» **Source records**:
□ □ □ □

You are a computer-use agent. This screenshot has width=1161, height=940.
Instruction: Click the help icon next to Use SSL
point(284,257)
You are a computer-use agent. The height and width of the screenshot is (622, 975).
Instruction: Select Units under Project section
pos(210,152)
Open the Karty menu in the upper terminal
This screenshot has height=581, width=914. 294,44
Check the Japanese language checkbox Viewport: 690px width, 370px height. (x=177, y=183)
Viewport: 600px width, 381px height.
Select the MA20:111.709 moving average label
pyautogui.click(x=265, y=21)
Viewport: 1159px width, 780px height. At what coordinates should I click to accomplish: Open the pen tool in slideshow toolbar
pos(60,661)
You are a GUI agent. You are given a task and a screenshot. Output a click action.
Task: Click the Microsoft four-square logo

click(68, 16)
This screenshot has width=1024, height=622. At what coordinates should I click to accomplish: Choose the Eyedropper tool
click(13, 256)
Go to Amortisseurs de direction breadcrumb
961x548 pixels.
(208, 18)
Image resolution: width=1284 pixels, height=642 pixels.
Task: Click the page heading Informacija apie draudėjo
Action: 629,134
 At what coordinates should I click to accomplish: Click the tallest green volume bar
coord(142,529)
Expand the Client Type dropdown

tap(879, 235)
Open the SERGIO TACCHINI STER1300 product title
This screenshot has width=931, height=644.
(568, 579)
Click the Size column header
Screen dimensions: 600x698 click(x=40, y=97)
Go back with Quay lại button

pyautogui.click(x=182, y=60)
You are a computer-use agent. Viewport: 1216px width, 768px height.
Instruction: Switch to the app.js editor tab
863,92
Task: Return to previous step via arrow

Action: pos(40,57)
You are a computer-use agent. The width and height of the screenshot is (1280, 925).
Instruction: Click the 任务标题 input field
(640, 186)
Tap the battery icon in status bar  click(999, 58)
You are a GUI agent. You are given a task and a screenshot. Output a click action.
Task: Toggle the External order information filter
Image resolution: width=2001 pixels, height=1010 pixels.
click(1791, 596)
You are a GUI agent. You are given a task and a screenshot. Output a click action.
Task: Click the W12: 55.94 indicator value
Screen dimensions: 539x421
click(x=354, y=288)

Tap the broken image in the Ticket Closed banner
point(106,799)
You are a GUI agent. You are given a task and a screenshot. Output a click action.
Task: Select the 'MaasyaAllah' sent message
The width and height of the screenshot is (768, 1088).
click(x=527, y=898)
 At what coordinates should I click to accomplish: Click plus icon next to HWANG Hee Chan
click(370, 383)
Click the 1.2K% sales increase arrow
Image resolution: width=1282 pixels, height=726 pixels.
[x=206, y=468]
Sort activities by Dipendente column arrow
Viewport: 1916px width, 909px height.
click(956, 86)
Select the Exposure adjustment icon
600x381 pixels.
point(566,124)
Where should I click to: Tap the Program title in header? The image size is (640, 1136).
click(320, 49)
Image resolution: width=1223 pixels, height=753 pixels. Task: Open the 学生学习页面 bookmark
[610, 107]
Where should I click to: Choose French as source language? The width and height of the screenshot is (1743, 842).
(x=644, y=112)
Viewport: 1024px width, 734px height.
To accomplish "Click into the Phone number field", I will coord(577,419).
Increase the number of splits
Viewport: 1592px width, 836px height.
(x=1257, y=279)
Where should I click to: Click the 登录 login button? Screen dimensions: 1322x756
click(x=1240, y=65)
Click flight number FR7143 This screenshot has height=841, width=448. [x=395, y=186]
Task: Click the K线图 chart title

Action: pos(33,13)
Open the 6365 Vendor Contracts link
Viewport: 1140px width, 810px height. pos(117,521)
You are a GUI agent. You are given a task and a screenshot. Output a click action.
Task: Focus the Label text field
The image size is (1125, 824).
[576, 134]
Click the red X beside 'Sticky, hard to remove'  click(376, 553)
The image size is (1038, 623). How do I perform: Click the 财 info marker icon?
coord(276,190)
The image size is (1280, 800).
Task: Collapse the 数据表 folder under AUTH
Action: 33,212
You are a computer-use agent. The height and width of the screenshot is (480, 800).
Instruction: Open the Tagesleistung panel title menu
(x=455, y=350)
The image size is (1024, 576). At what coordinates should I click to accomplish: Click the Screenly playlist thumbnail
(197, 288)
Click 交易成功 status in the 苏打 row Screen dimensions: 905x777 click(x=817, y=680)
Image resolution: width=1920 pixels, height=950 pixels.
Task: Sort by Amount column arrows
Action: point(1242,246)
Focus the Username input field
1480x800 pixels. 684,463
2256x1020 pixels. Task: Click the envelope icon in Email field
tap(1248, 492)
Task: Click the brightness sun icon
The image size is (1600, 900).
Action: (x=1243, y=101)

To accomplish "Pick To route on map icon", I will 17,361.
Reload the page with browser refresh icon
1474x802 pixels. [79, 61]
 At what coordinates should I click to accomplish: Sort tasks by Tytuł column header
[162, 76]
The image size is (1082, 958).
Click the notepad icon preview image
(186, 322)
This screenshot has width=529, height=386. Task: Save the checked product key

□ □ □ □

» **Your goal**: Could you copy exactly the lines from the first line of the records above through the line containing "Viewport: 600px width, 381px height.", both included, and nothing else?

» **Output of the exercise**:
You are a computer-use agent. This screenshot has width=1161, height=940.
Instruction: Click the help icon next to Use SSL
point(284,257)
You are a computer-use agent. The height and width of the screenshot is (622, 975).
Instruction: Select Units under Project section
pos(210,152)
Open the Karty menu in the upper terminal
This screenshot has height=581, width=914. 294,44
Check the Japanese language checkbox Viewport: 690px width, 370px height. (x=177, y=183)
Viewport: 600px width, 381px height.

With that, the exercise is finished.